* [EXTRACTED TEXT]
↓
January 17, 2021

Missing for two years, thousands of missing artifacts discovered, returned to Mississippi museum

They’re back. Or at least most of them are.

Thousands of artifacts missing from the Museum of the Mississippi Delta’s most prized archeological collection have been returned.

The largest recovery occurred Thursday when two officials from the Mississippi Department of Archives and History returned 37 boxes of artifacts — stone tools, pottery pieces, petrified wood and the like — that had been deposited at the Jackson facility two years ago without authorization.

Most of the returned items are from the L.B. Jones Collection, a highly regarded compendium of prehistoric artifacts that has been on loan to the museum for decades.

“This is a good day for our Delta prehistoric heritage and a great day for the L.B. Jones Trust,” said Anna Reginelli, the curator of the collection.

Reginelli and the trust’s chairman, Donnie Gayle Lay of Brandon, had been working for more than a year to get the scads of material back from MDAH after learning that Cheryl Thornhill, the Greenwood museum’s former executive director, had given them and other stored artifacts away without the trust’s permission or supporting documentation.

The controversy about Thornhill’s handling of the archaeological collections on loan to the museum prompted her to resign in February.

For months, according to Meg Cook, the director of archaeology collections at MDAH, it could not put its hands on the artifacts that the Jones trust insisted had come into the state agency’s possession. Reginelli had made two trips to Jackson to recover some of the artifacts but knew from her research that there had to be a lot more there. One complication, according to Cook, was that the MDAH employee who accepted the material from Thornhill, then chief archaeologist John Underwood, was no longer with the agency.

In November, though, the dozens of boxes of material were found, Cook said, in an MDAH building that is not used for collection storage by its Museum Division, which manages the state’s archaeology collection.

That began the process that ultimately resulted in Thursday’s return.

“I’m just happy to be able to give this stuff back,” said Cook. “Certainly it was a complete fluke that we came across it anyway.”
The L.B. Jones Collection consists of more than 30,000 artifacts that Jones, a highly regarded amateur archaeologist who lived in Minter City, had collected. The material, spanning from about 10,000 B.C. to 1750 A.D., came from dozens of excavations Jones had conducted or financed, from ground surface examinations and from purchases he made. Following his death in 1995, Jones’ second wife, Frances Simpson Jones, established the charitable trust to preserve the collection and named the Museum of the Mississippi Delta as the designated repository. The trust is managed by a three-person group, with Lay, a second cousin of L.B. Jones, as its chairman.

Lay was not on hand for Thursday’s transfer, but John Pittman, another trustee, was.

“The recovery process, it’s taken a considerable amount of time, but it’s gone well, and we’re very pleased to have these items back in their home,” said Pittman, a retired Greenwood banker and former president of the museum’s board.
↑
* [DATA SUPPLIED]
↓
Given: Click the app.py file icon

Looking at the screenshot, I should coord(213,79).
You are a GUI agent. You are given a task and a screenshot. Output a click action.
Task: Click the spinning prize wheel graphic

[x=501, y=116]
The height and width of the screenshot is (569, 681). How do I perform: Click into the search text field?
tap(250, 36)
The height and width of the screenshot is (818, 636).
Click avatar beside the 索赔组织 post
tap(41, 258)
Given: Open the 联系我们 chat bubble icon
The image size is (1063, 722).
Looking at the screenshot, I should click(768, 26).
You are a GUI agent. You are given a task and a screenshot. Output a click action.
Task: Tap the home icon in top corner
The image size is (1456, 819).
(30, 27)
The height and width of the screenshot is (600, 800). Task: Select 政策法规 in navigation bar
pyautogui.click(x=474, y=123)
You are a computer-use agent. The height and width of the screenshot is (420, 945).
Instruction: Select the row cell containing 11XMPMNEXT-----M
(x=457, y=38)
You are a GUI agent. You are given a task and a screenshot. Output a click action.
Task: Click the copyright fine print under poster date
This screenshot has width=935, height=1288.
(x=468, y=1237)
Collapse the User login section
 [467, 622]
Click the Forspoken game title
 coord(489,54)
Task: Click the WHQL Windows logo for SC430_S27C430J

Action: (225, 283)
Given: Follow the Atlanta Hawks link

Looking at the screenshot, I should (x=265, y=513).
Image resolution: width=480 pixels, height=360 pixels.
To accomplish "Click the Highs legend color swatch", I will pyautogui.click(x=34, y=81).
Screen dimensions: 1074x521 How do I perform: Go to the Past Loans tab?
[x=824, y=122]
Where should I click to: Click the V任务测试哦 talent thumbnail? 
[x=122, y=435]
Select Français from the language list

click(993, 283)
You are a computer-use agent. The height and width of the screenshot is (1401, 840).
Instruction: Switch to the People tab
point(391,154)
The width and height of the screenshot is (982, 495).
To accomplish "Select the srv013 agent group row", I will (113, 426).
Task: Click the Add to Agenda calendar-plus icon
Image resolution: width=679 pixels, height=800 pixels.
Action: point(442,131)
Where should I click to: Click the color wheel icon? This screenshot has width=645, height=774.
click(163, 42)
↑
* [TASK DETAILS]
Continue the news story about the artifacts returned to the Museum of the Mississippi Delta, picking up after its last paragraph.

* [RESULT BELOW]
Cook said that MDAH found some Native American human remains mixed among the artifacts. At the Jones trust’s request, MDAH retained these and now will be responsible, under a federal law, of returning the human remains to lineal descendants or culturally affiliated Indian tribes.

“We wanted them repatriated appropriately,” Pittman said.

Cook said MDAH was also legally and ethically obligated to keep two “banker’s-size boxes” of artifacts that it believes Jones collected from federally owned property. One site in question was at Grenada Lake, the other at Walker Lake near Holly Springs. She said the trust will have to work with the two responsible government entities, the U.S. Army Corps of Engineers and the U.S. Forest Service, to try to reclaim possession of that material.

“I’m sure there’ll be a positive outcome there,” Cook said.

In the meantime, Reginelli and Katie Mills, who took Thornhill’s place as the museum’s executive director, will begin the painstaking process of going through the 37 boxes and cataloguing each artifact. Other artifacts that had been obtained by Mississippi State University and the University of Mississippi were returned to the trust earlier this year.
Reginelli estimated that it will take months to complete the inventory.

The L.B. Jones Collection is expected to be a major focus for a planned renovation of the Greenwood museum’s archaeology room.

That work is being funded in large part by a $24,500 grant from the Mississippi Delta National Heritage area. The Cobb Institute of Archaeology at Mississippi State is lined up to help with the project.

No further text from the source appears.